But you are a type two - unless your pancreas is failing due to long term over production of insulin, your beta cells are fine - it is your resistance to the insulin you need to alter.
This is not the scientific consensus.
Generally, by the time diabetes is diagnoses there is anywhere between 40% and 70% beta cell dysfunction whereas the insulin resistance has already reached a maximum.
The natural history of Type 2 Diabetes follows a course where insulin resistance 'compels' the beta cells to produce more insulin, and over the years the stress caused by this extra production causes gradual dysfunction. If it were the case that newly diagnosed diabetics only had insulin resistance then insulin production in OGTT would be at least as high as normal people but this tends not to be the case indicating the beta cell dysfunction. Also, postmortem studies have shown there is less beta cell mass: newly diagnosed T2Ds die too - perhaps of other causes.

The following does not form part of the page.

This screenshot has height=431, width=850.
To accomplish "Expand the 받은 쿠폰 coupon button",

However, what is important to understand, is that the exact form of this dysfunction and its extent is not fully known. Are the cells dead, unable to coordinate correctly, hampered by fat, dedifferentiation etc?
This last one, dedifferentiation, is interesting. Cells have evolved to preserve themselves. So beta cells it seems can turn into other cells, so there is a question of whether they can turn back into beta-cells again. A lot of research is ongoing in this area.

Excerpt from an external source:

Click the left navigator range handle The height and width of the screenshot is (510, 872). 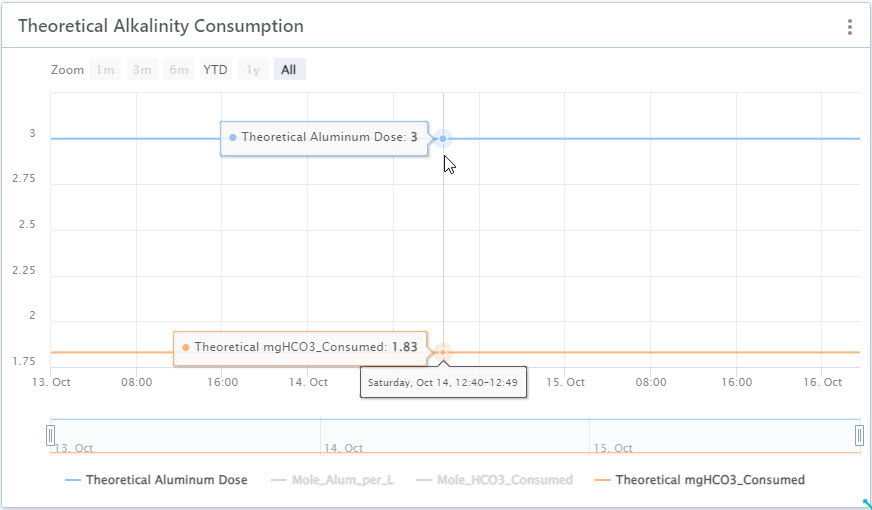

And of course, Rod Taylor's research suggests that beta-cell function is hampered by fat in the pancreas. Once again whether this can be reversed totally is not well understand hence his research.

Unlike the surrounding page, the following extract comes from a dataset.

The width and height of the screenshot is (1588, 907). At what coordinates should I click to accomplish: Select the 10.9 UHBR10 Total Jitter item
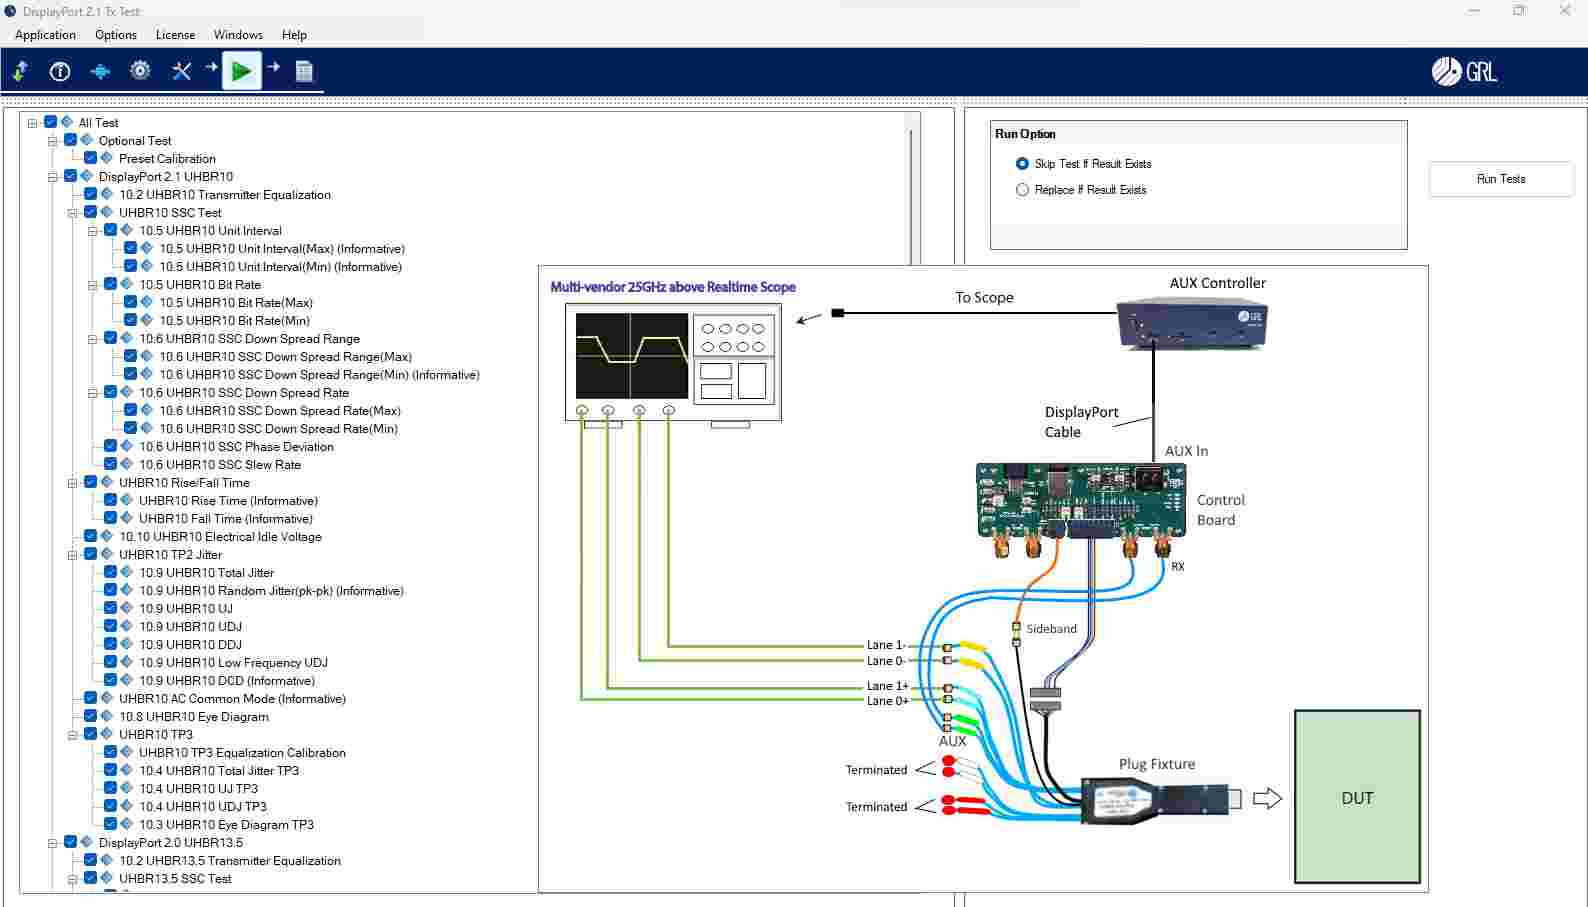pyautogui.click(x=206, y=573)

But what is important is that there is strong evidence that beta-cell function can be improved. This is especially the case if you are newly diagnosed. Suppose for the sake of argument that you get your beta-cell function from 40% to 65% through weight loss, and then you combine this with exercise. You'll get a double benefit: your insulin sensitivity will improve, the exercise will reduce the need for insulin taking the pressure off the beta-cells. You can put yourself into a situation where you may not be cured but your blood sugar is essentially controlled. Plus you'll feel good about yourself and you'll generally be healthier anyway. How much your beta cells have actually recovered you won't know.